Newt轉頭,就瞧見Minho猛地把兩手裡盛著奇怪顏色的湯和蔬菜燉肉的托盤,哐啷一聲往那片鎮日風吹日曬的木頭桌面甩去。其中一盤逆時針滑行了半圈滑到他的面前,碗裡液體受力學作用大幅度搖晃,飛濺了點沾上托盤外圍和那些金屬餐具上,Newt魂遊天外想著居然沒將那些食物跟著甩出去還真是可惜了——

 

「別想做什麼危險的事,楞頭。」

 

Newt撩起視線,Minho背光的臉讓他看上去就像被一大塊陰霾籠罩,和此時此刻的天空一樣。

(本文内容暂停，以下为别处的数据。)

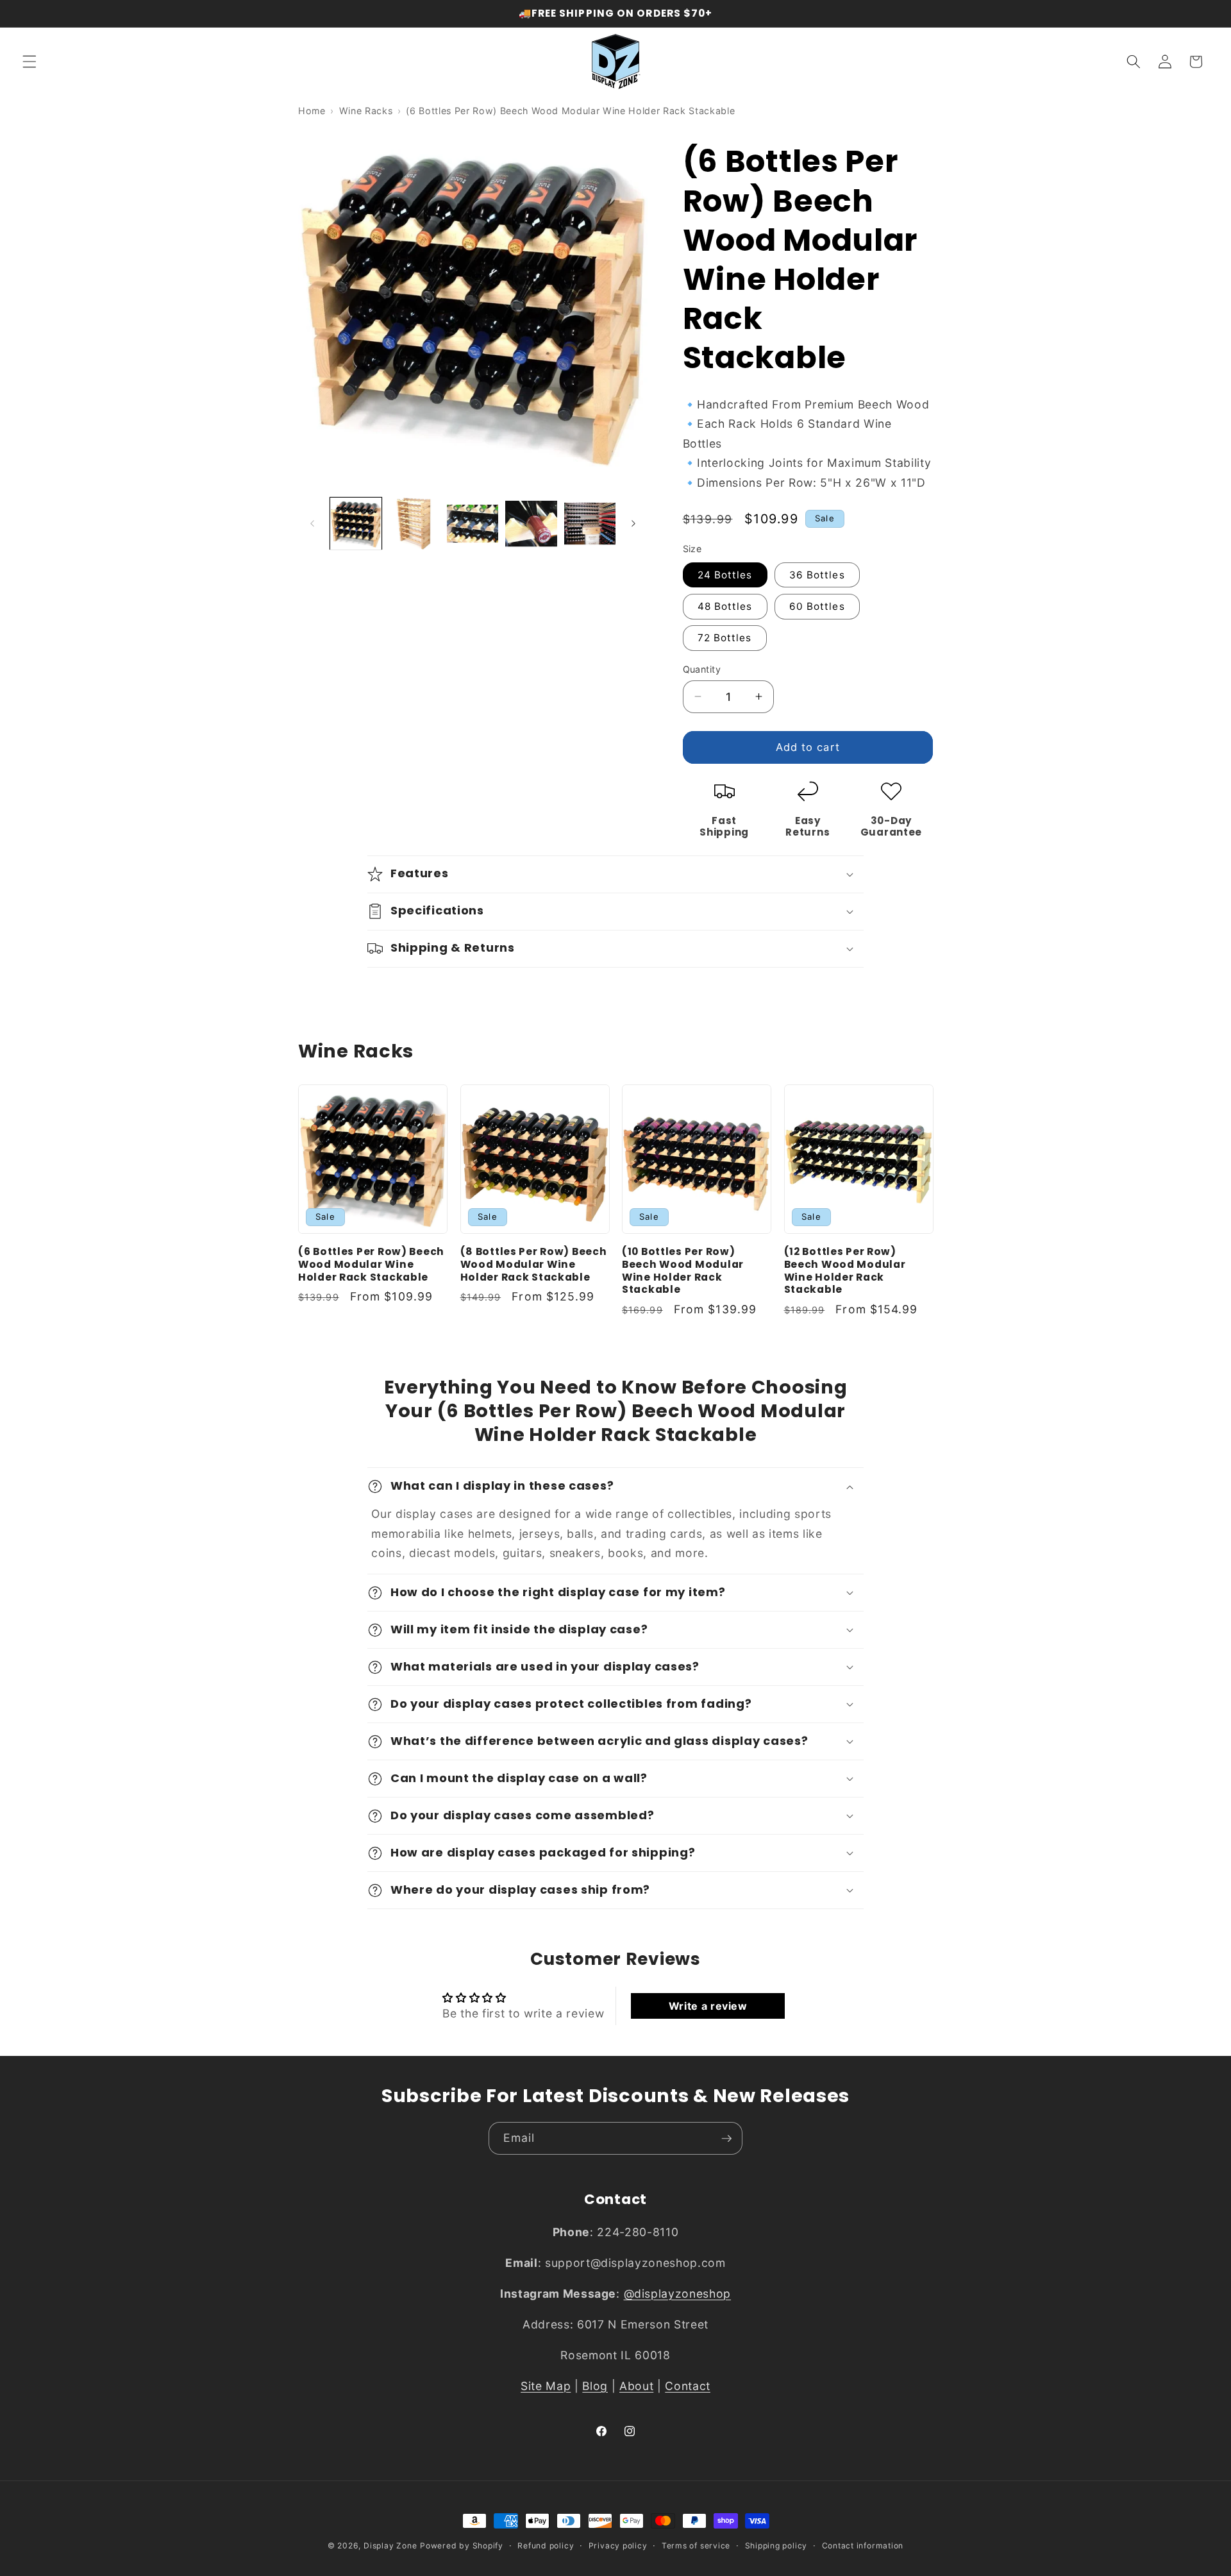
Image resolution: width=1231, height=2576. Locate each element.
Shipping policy (776, 2545)
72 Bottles (725, 638)
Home (312, 110)
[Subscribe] (726, 2138)
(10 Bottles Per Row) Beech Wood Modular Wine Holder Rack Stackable (683, 1271)
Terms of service (696, 2545)
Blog (595, 2386)
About (636, 2386)
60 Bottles (817, 606)
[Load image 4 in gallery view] (531, 523)
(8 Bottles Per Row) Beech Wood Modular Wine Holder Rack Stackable (533, 1264)
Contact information (863, 2545)
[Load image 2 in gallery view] (414, 523)
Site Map (546, 2386)
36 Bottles (817, 574)
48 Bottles (725, 606)
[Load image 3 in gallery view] (472, 523)
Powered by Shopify (461, 2545)
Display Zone (390, 2545)
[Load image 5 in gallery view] (590, 523)
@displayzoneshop (678, 2293)
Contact (687, 2386)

「Well,那可得看你對危險的定義是什麼了,隊長。」

 

Minho瞇縫起眼盯視著他,狹長目眥裡鑲著的黑眸瞧不出情緒,直至半晌才勾起半邊嘴角:「油腔滑調。」

 

他長腿一跨坐上Newt對面的空位,拎著湯匙戳進盤子裡,再抬手便是把滿滿的食物塞進嘴巴。他進食的速度迅捷但不粗魯,態度認真地像在對待新一輪變換的迷宮地圖。

 

「Fry pan堅持餐點一人一份,不可由他人代領。這樣他才不會記錯哪個人領過了而哪個人沒領。這該死的迷宮就我們這群苟延殘喘的空咚,每天活像無頭蒼蠅在外頭瞎轉,還有好幾隻渾身粘滿捕蠅紙的大塊頭怪物等在轉角要活生生拔掉我們的翅膀,將充滿毒液的針扎進我們體內。你說他瞎卡的腦容量是能有多小?」Minho在嚥下食物和塞進食物之間的空檔叨叨埋怨,三言兩語就讓一整群幽地鬥士個個中槍躺地,背部插著把名為從Minho嘴裡噴出的毒舌箭矢。

 

Newt挑眉,從對方一堆廢話裡挑挑撿撿出他比較在意的那一個:「那你這盤食物是怎麼來的?」

 

「就憑我飛毛腿隊長的獨特魅力。」Minho得意洋洋,另半邊沒翹起的唇角這時也彎了起來。

Newt翻眼,連吐槽回去都嫌費勁。

「所以,你今天有什麼計畫?」

 

Newt聳聳肩,意興闌珊撥弄著手裡的餐具。

歷經前幾次體力不支的慘痛教訓,他們逐漸摸索出一套規則,只要跟著小隊連續進入迷宮探勘七天的人,便可在次日獲得一整天的休假,由資歷最淺的飛毛腿開始輪流。今天是Newt的休假日,明天則輪到Minho。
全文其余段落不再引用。